Secondly, banks need to provide certain safety zones and have their staff talk about these sandboxes for innovation. I think that is a good first step for them to dip their toes in the water and create a platform where they can start engaging with startups. The advantage that startups have over banks is obviously that they do not have any legacy systems, nor any legacy mentality and they are also not constrained by any capital requirements, compliance or legal ramifications. As a result, the speed of building and developing products and services is much less constrained for startups.
Banks are still very much internally focussed and are in a reorganisation mode, such that the emphasis on innovation – the awareness that they need to innovate – is definitely there, but they are still struggling with a lot of legacy issues.
FST Media: In your view, what are the three most important qualities for any entrepreneur?
Visser: First of all, in the end you need to have a vision and a mission that is driven by passion. If you do not have a long term goal that is fuelled by the right passion then it is very hard to have staying power.
Secondly, you need to have a very particular domain expertise because you cannot have only one person that has a very strong technical background. The key is about having the right mix of co-founders or a solid management team. If you ask me what is the biggest failure rate within fintech startups, normally it is internally and normally it has to do with people – especially personal fallouts.
Thirdly, your personality is important. You need to practice what you preach. Are you able to lead a team? Can you set the right culture? If you want to set the right culture, you need to be able to clearly and openly and constantly communicate with your team. I think culture is sometimes perceived to be a very soft element, but really having the wrong culture can be detrimental to any business. In a small startup where there are a lot of pressures and a lot of ‘organised chaos’, you need to bring structure to it.
FST Media: How do you encourage a culture of innovation within your own team?
Visser: First of all, we try to apply some of the key startup methodologies – such as being lean and agile – as well as certain tools that we use to work much more effectively, communicate clearly and bring structure to this ‘organised chaos’ of our Fintech Consortium.

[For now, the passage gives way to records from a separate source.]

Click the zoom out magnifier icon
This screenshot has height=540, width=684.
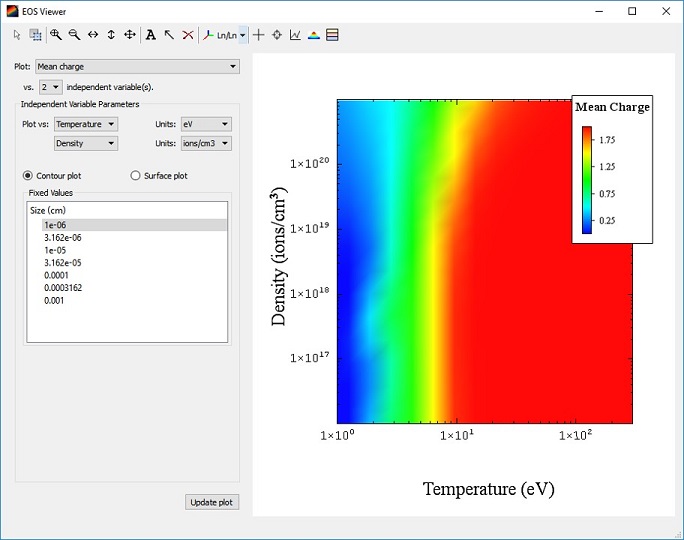click(x=74, y=35)
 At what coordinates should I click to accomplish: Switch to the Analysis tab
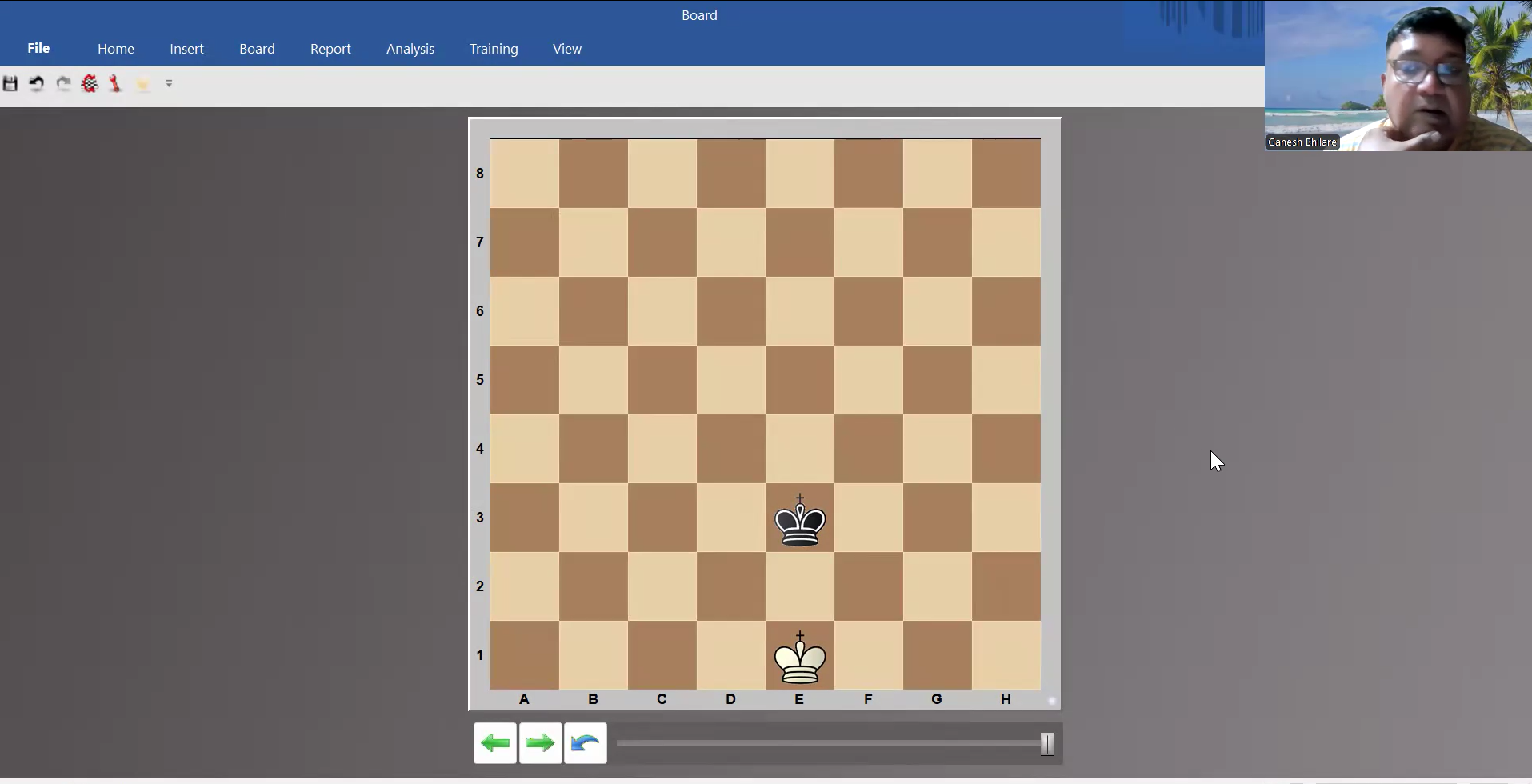coord(410,49)
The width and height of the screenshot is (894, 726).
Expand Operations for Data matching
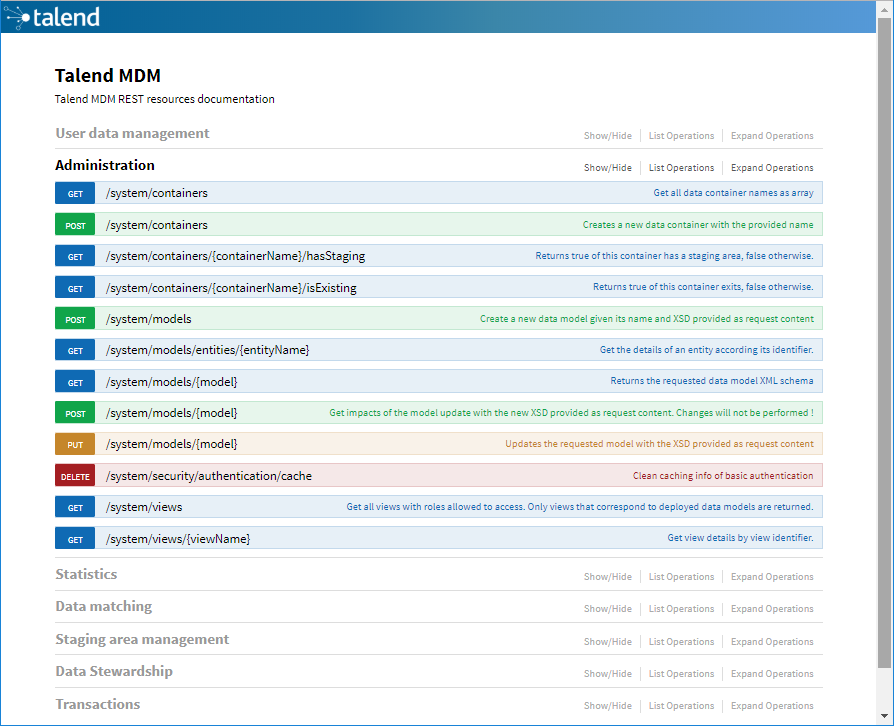point(771,609)
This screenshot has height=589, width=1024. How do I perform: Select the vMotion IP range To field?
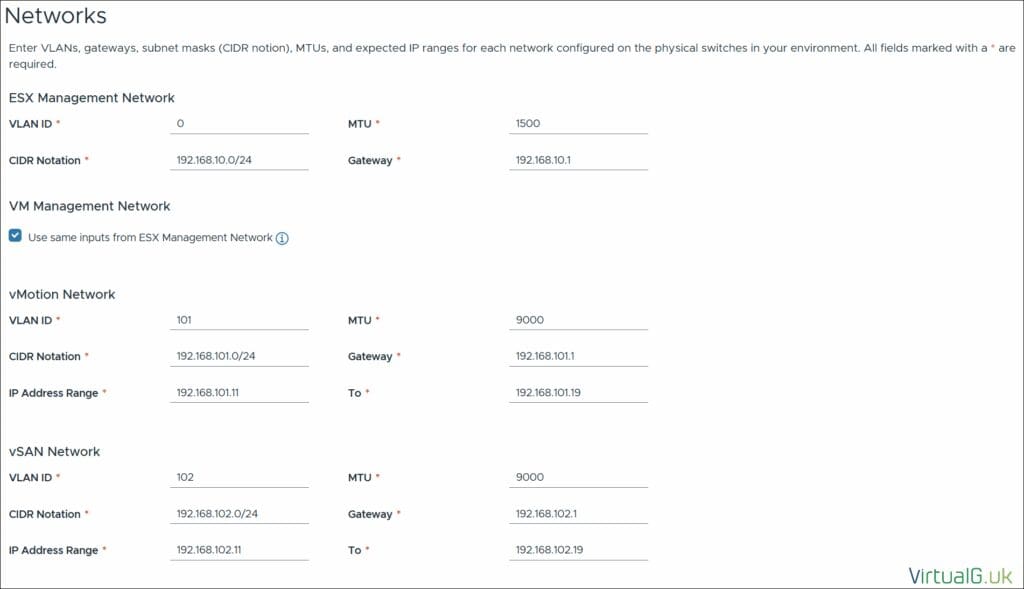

Secondly, if you look at our organisation, we have a number of very senior advisors who are working with us in various capacities. We also have a number of co-founders and a number of juniors, who are the engine room of our organisation. With myself as one of the co-founders, it is very important to be a conduit between the juniors and the senior staff.

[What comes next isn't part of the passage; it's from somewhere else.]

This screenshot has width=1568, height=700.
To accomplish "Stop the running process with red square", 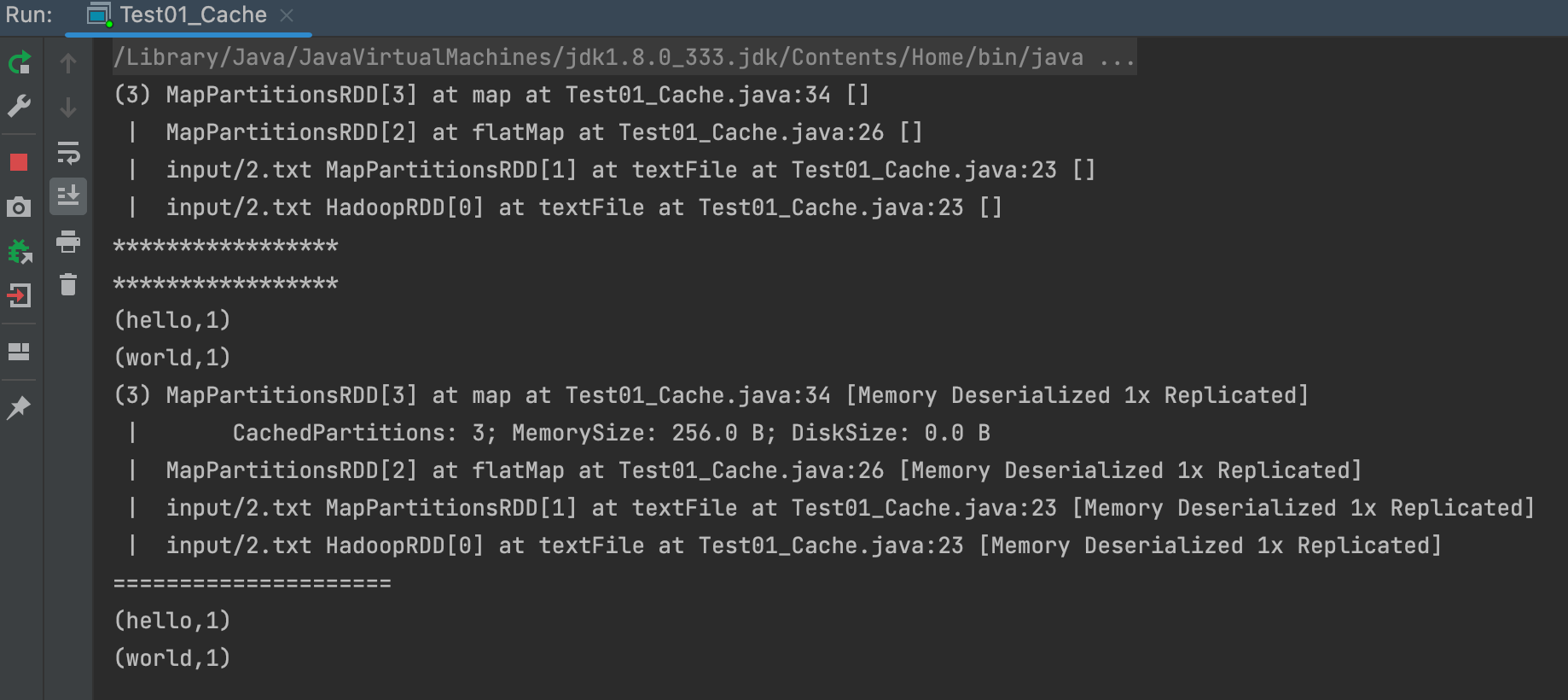I will coord(19,162).
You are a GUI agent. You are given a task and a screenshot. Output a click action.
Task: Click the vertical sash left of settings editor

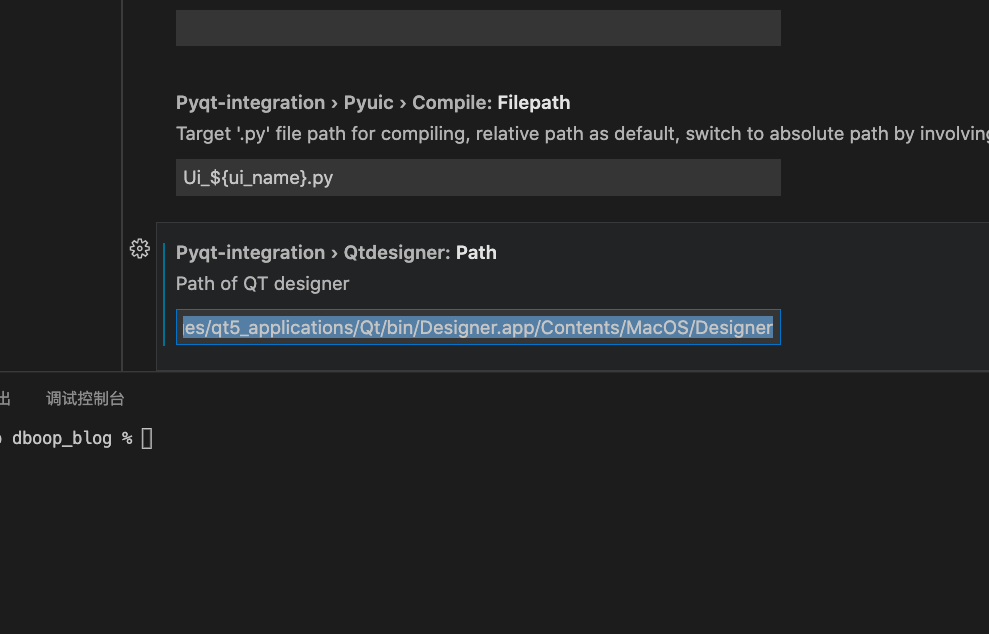coord(122,180)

Collaboration is key. We work on a project-based approach and therefore we are also constantly iterating. We lock down our value proposition and our capabilities, but within that we are constantly doing sprints. We work in weekly cycles that we review on a weekly basis and we encourage everyone to iterate and to fail. We even give credit to failure; we share it with the team, and therefore, we can be open about our failures and can learn from them and move on. We do that in these sprints of a week because then the wastage time is very limited. We always try to come up with a number of projects on a weekly basis which are the responsibility of an individual, who then reports back to us on the weekly meeting.
If you want to be very productive and efficient with your time – particularly as resources in a small company are precious and very limited – then this kind of short sprint approach is a great way to keep productivity up on a very high level. On top of this, is the learning curve, which is very important not just for the individual, but also for the organisation as a whole. I always try to almost visualise what is our learning curve within the organisation, and therefore, what is our intrinsic value and growth trajectory on a weekly and on a monthly basis.
FST Media: Every leader has a legacy that they wish to be remembered for, Gerben, what is yours?
Visser: I am very passionate about fintech innovation. I think in South East Asia, if you look at the region as a whole, there is a tremendous opportunity to address the financial challenges that the majority of the population and small companies still face. From the consumer on the small-to-medium enterprise [SME] side, there is still a tremendous amount of pain points for customers to get access to the right financial services.
I think with fintech there are definitely a lot of applications and platforms that can scale in a very cost-effective manner and reach out to those customers – a lot of these customers and SMEs are completely under-served. That is across mobile payments, liquidity and lending in particular. A key problem is how do you send money either domestically or across the border at a lower price and with a much more elegant solution.